Her father mused; then he drew a larger building at the end of the street, with towers and pinnacles.
“Here’d be a church!” he said. “You’d like that, Isla. There’d be music, an organ, likely, and lots of singing. The windows are coloured red and blue, and the light comes in like sunset all day.”
“That’s pretty!” the child nodded, approvingly. “What do they do there, Giles?”
“Like a meeting-house; say prayers, and preach, and sing hymns and things.”
“Oh!” she paused, and the brightness passed from her face.
“Do you think He likes that, Giles?”
She nodded upward. Her father made no reply. He was not a religious man, but had thought it right to tell the child that there was some one called God, who lived above the sky, and who knew when people did wrong.
“He has all outdoors,” Isla went on. “I should think He would hate a house, even if it was big. Do you suppose they try to fool Him with the coloured windows, Giles?”
Giles thought this unlikely; perhaps they supposed He might feel more at home where ’twas coloured and pretty, he added, trying to fall into the child’s mood.
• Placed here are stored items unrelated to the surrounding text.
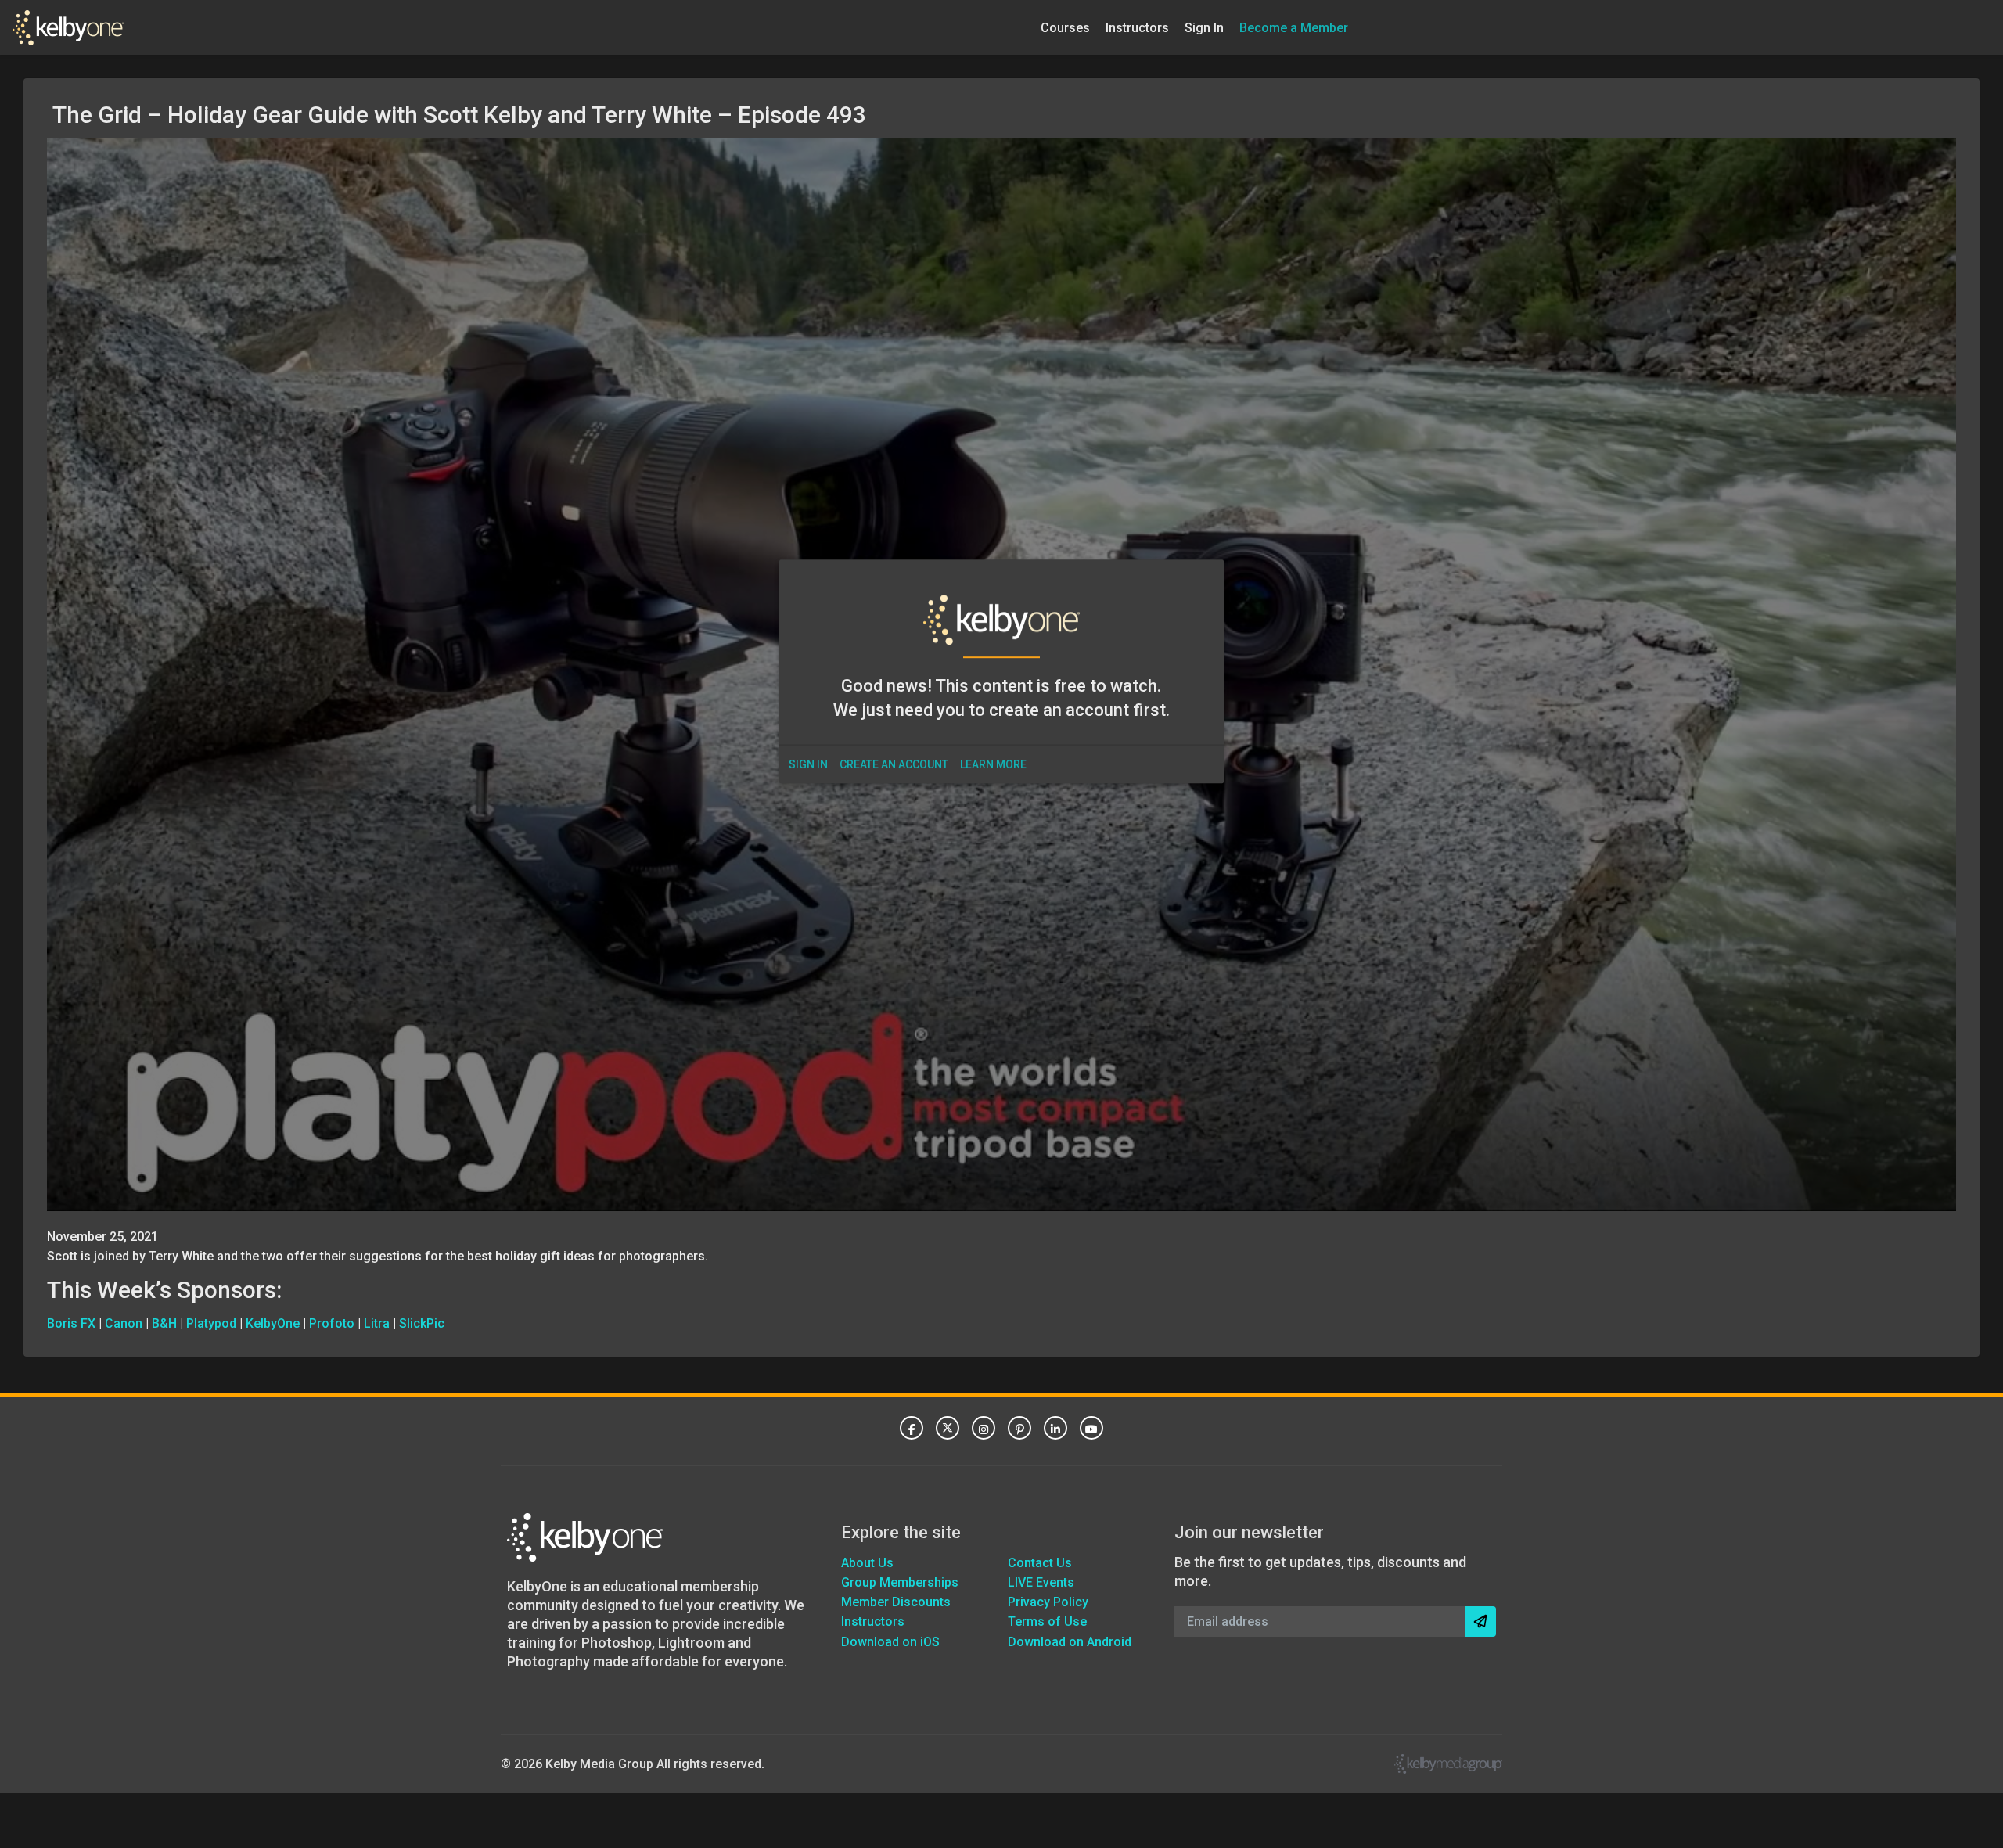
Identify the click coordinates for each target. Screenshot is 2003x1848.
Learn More (993, 764)
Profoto (331, 1323)
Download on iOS (890, 1641)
The girl was silent. “Is He dumb, Giles, do you think?” she asked presently.
“I don’t know,” said Giles. “He never spoke to me. What are you thinking of, Isla Heron?”
“Oh – only I hear like voices sometimes in the wind, and down by the shore more times; and I wondered, that was all. Do you suppose ever He would speak to a girl, Giles?”
“Sooner than any one else!” said Giles Heron.
“He’s good, you’re sure?”
“Yes, they all say He’s good.”
Then Giles made the sign for silence, for his heart seemed to lie cold and beat heavily; and Isla fell a-dreaming, feeling the stillness as home.